● **Instructions to follow**:
The lines to copy run from the one containing "Task: Pan the map up with the arrow control" to the end of the listing. Please write them out exactly, minus the pictures.

● **Task data**:
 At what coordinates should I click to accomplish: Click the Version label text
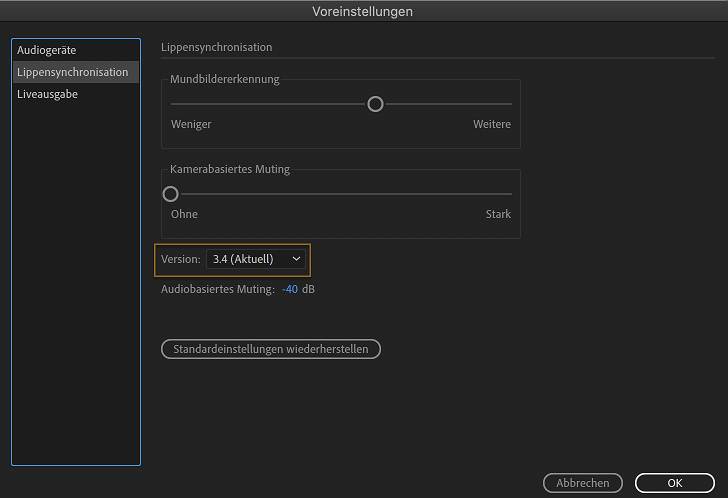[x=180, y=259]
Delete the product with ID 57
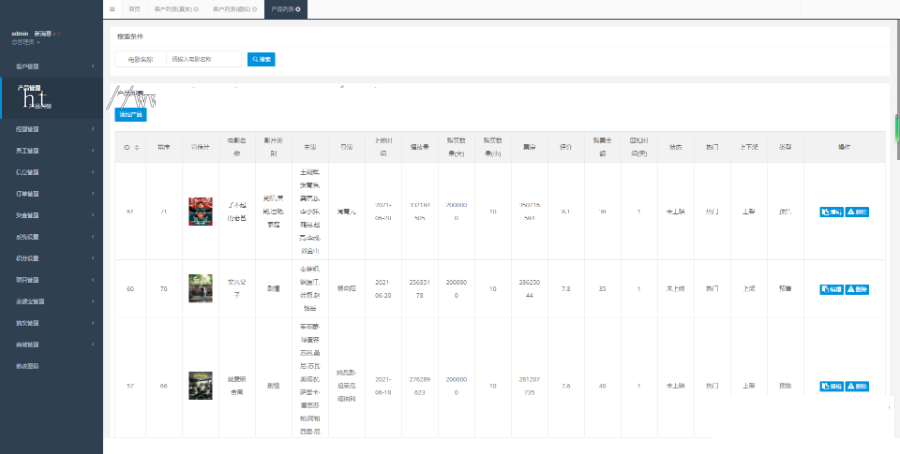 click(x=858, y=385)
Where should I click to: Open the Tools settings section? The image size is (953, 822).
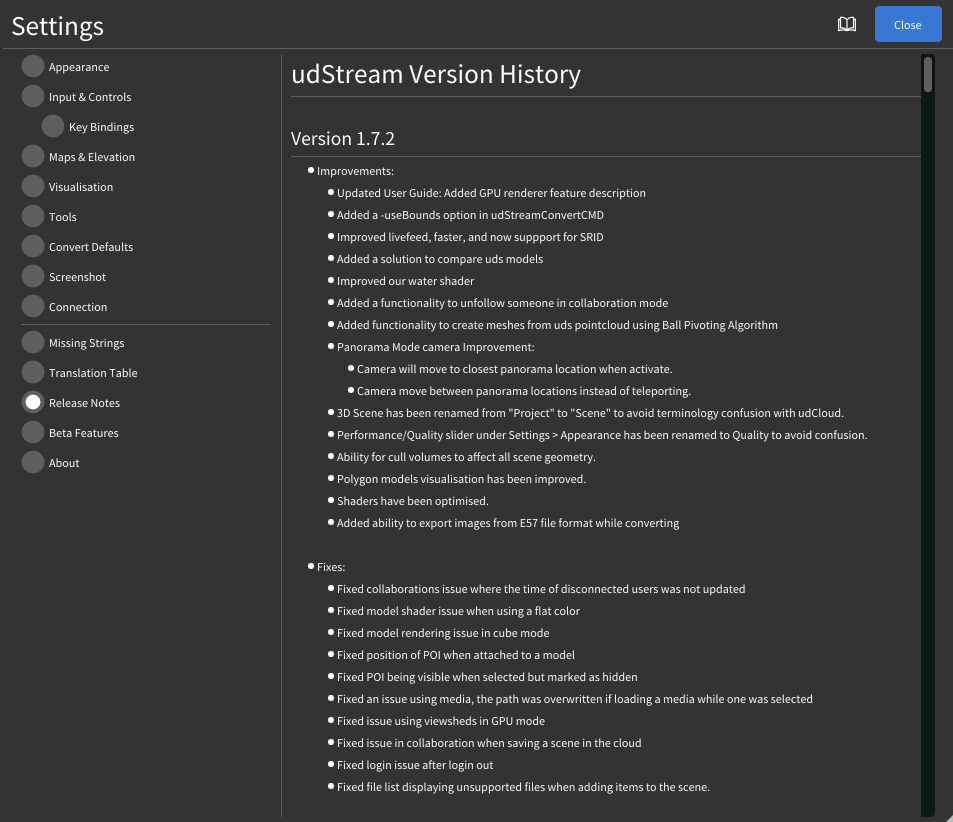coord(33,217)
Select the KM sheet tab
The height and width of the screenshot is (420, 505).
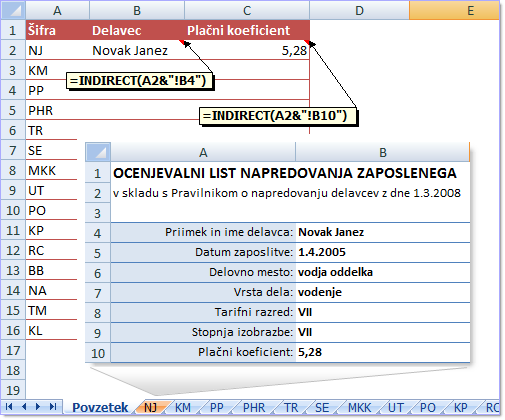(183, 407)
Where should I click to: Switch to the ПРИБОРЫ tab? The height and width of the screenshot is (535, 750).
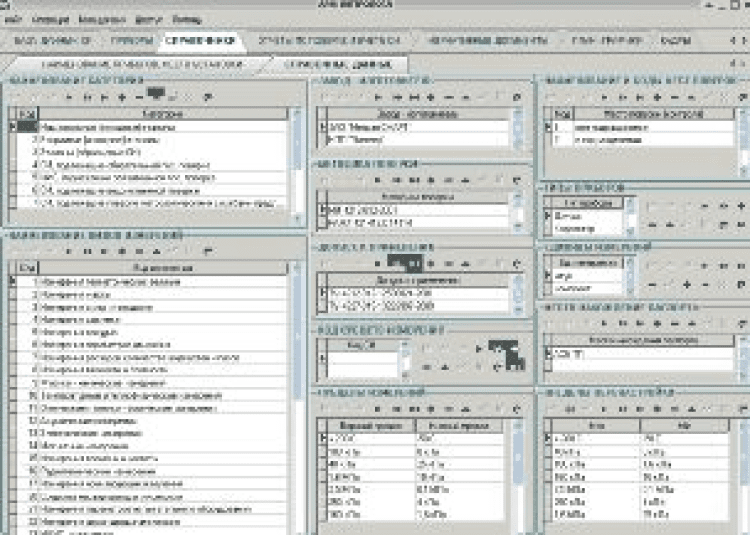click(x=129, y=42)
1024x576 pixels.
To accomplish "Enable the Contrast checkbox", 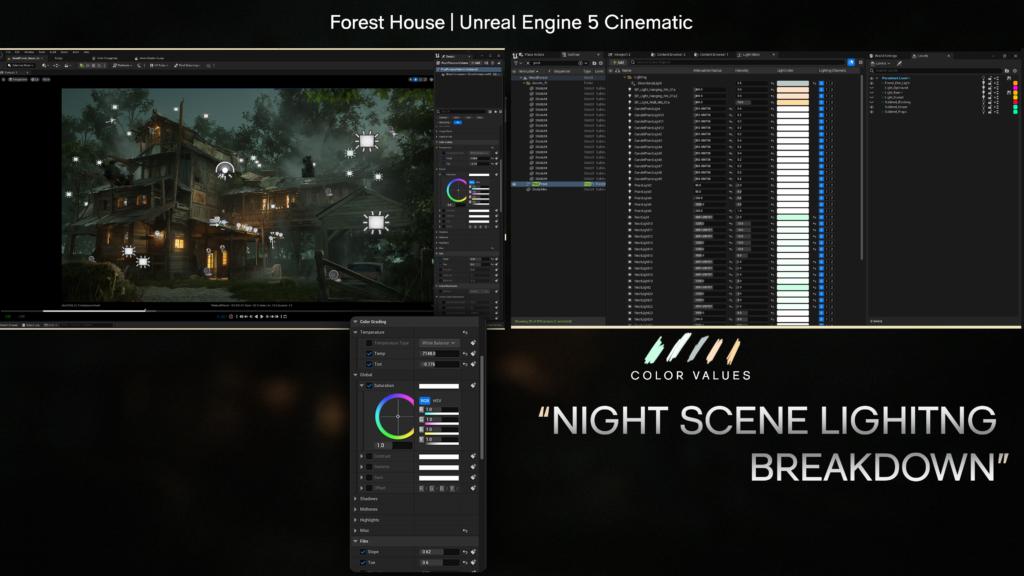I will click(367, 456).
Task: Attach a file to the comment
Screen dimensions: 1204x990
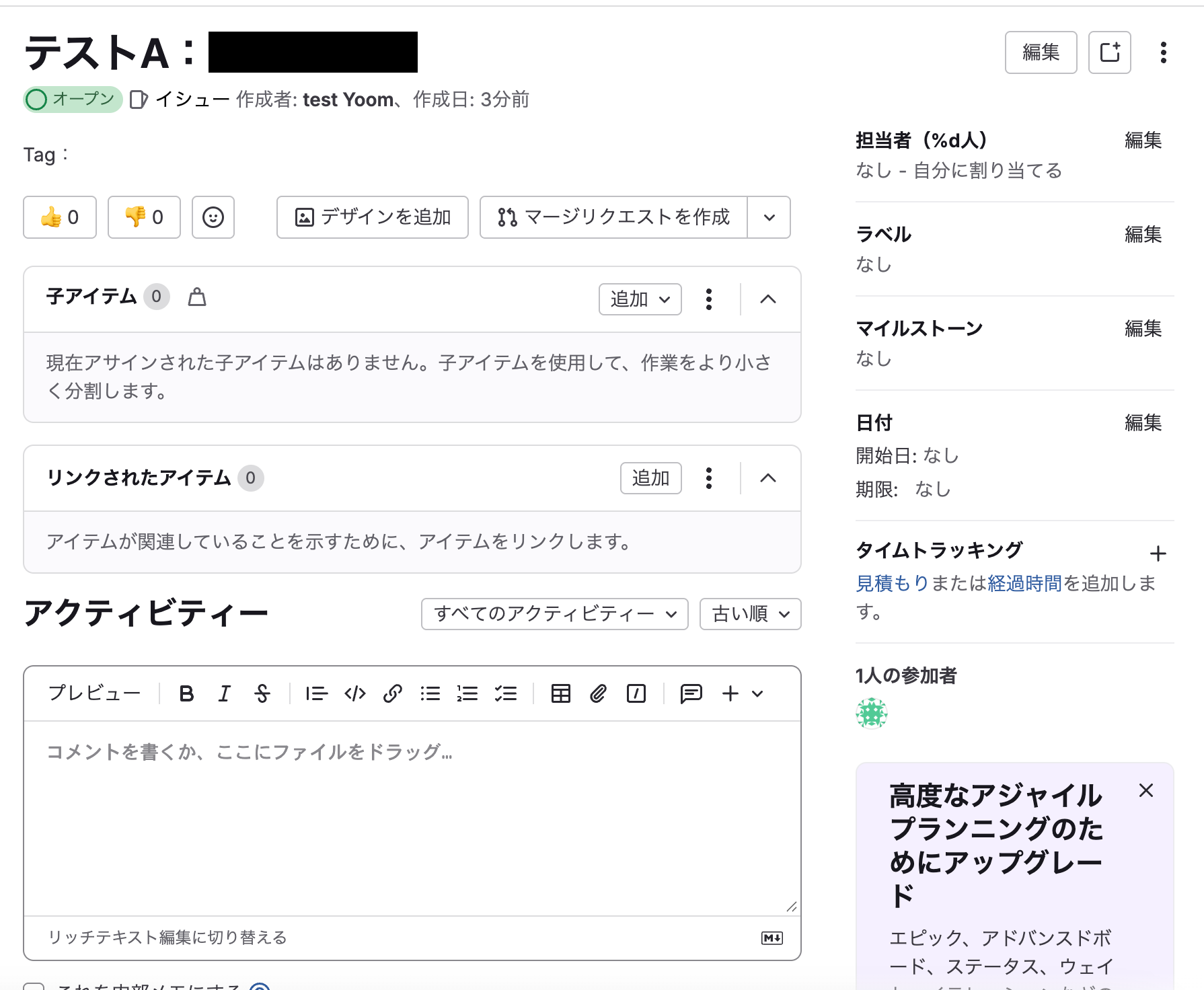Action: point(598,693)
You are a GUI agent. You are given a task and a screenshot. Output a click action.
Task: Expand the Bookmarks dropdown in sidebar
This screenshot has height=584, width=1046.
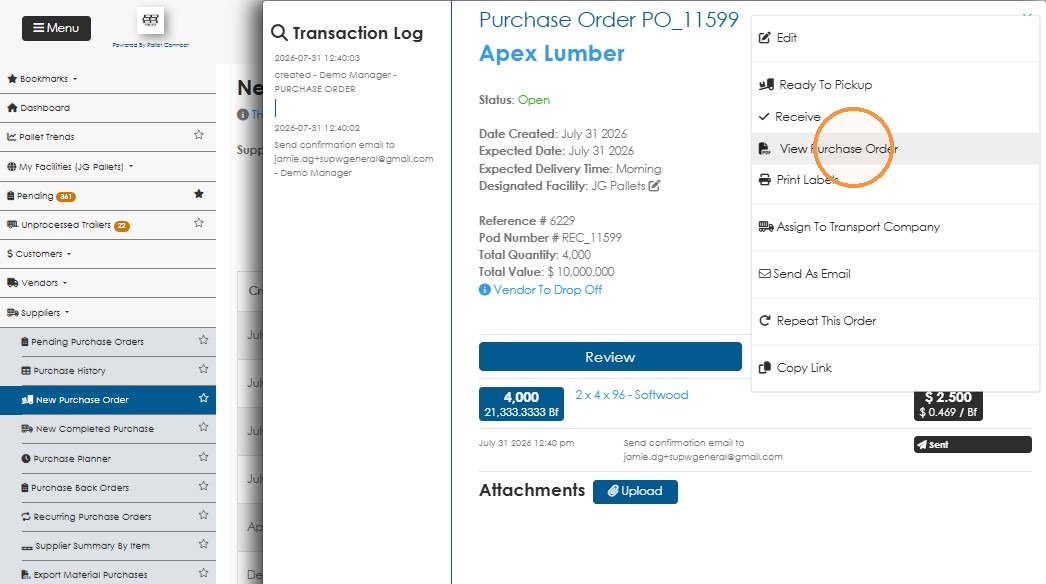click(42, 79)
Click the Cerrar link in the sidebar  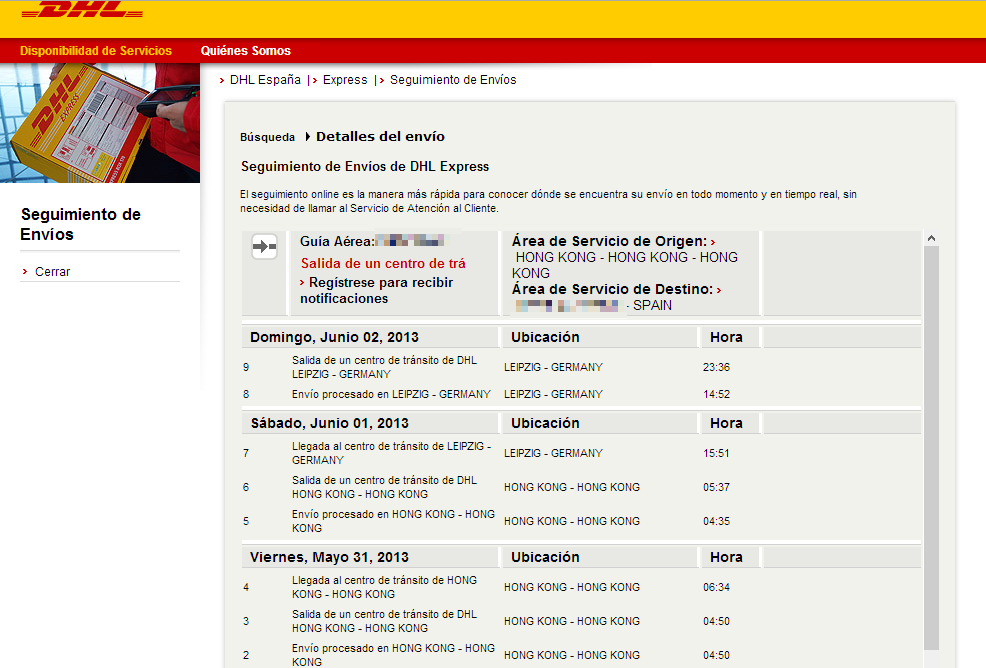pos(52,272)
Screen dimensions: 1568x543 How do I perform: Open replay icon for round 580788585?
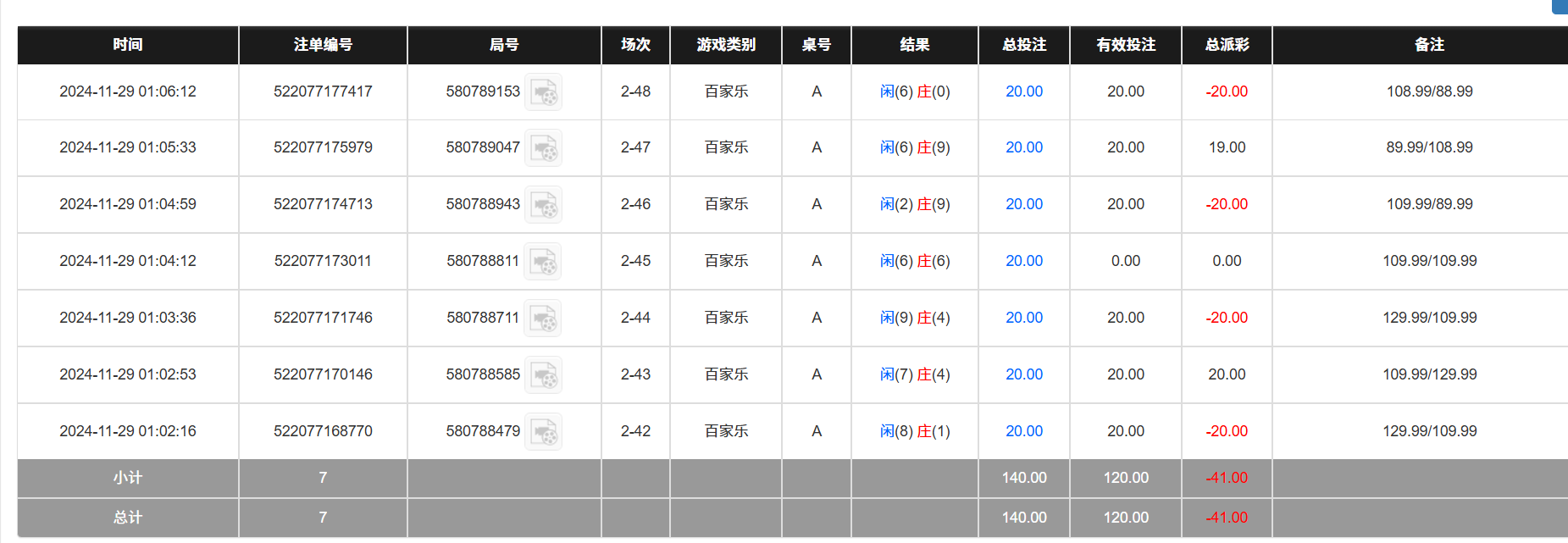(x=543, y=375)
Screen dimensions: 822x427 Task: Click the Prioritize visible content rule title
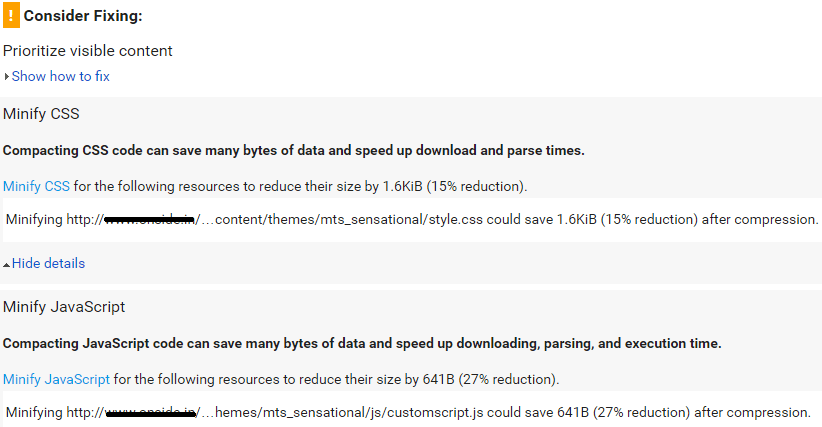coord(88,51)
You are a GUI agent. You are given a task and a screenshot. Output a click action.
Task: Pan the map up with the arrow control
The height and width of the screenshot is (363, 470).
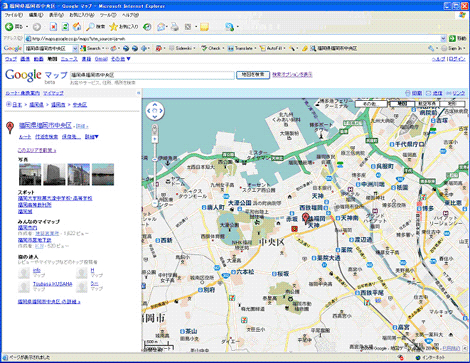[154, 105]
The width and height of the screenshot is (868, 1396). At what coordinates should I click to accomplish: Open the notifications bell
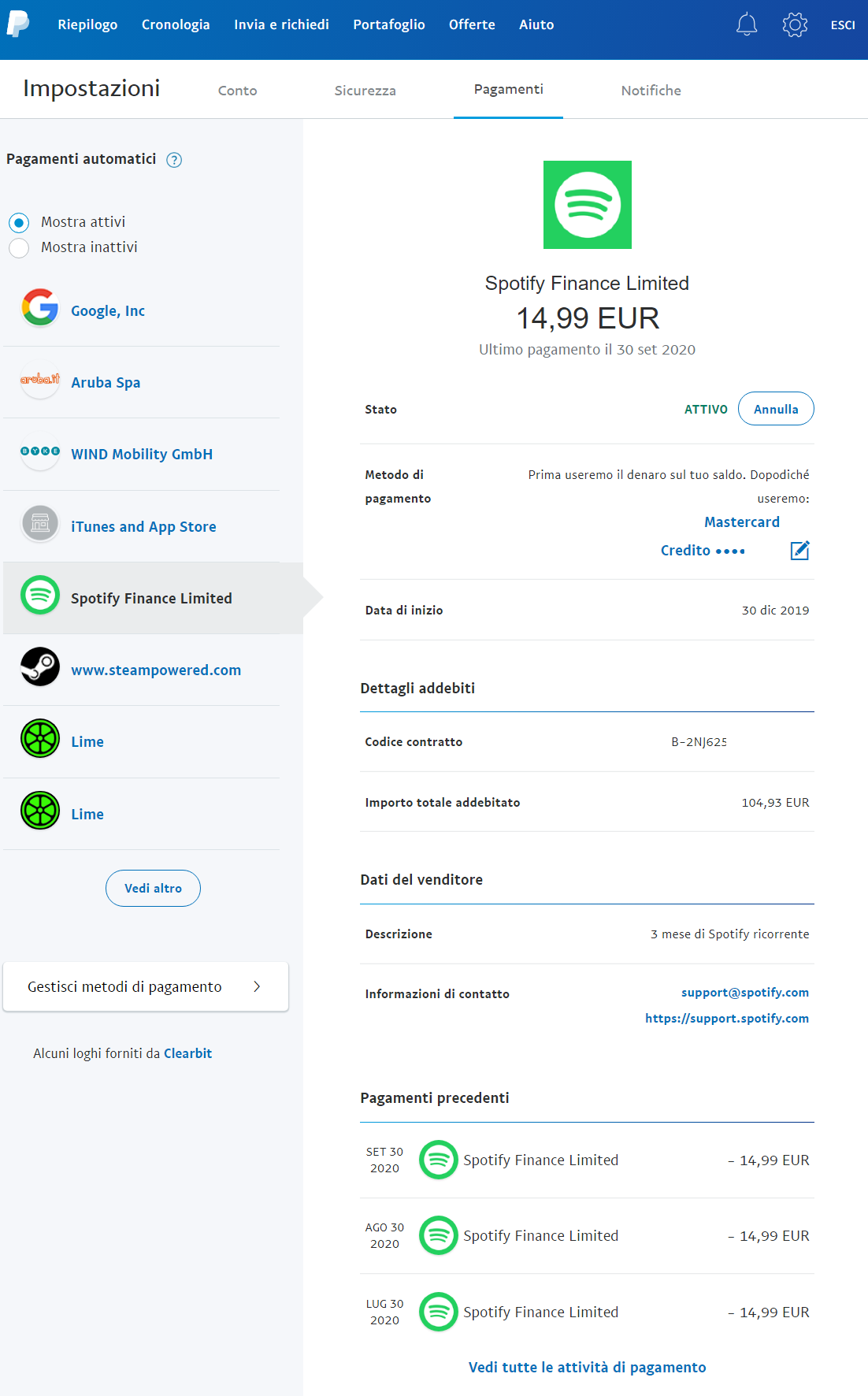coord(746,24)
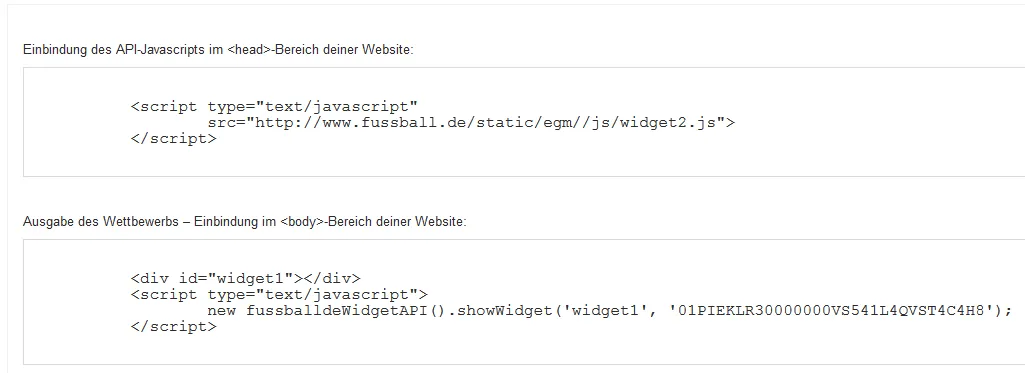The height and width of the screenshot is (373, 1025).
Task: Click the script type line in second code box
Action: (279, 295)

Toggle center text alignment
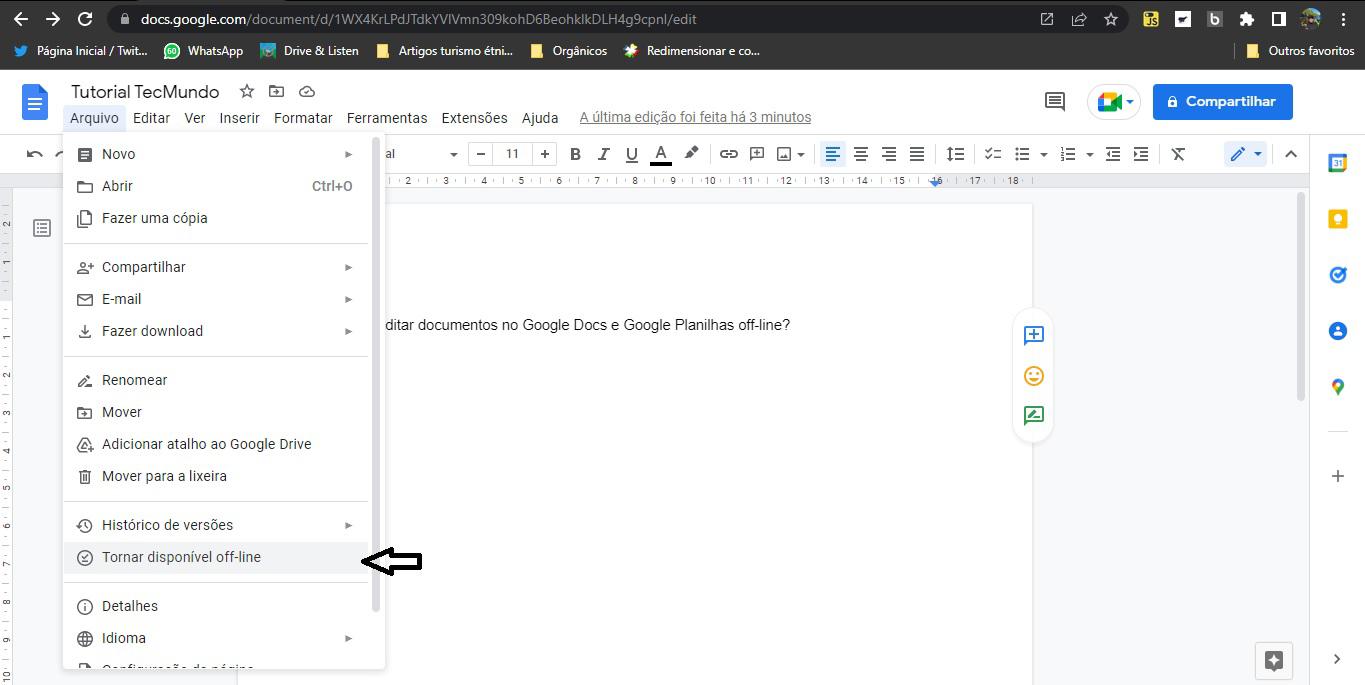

● **Completed task**:
Task: Pan the map up with the arrow control
The height and width of the screenshot is (363, 470).
[154, 105]
The width and height of the screenshot is (868, 1396). At what coordinates should I click to accomplish: Open the notifications bell
coord(746,24)
The height and width of the screenshot is (373, 1025).
Task: Click the script type line in second code box
Action: (279, 295)

Toggle center text alignment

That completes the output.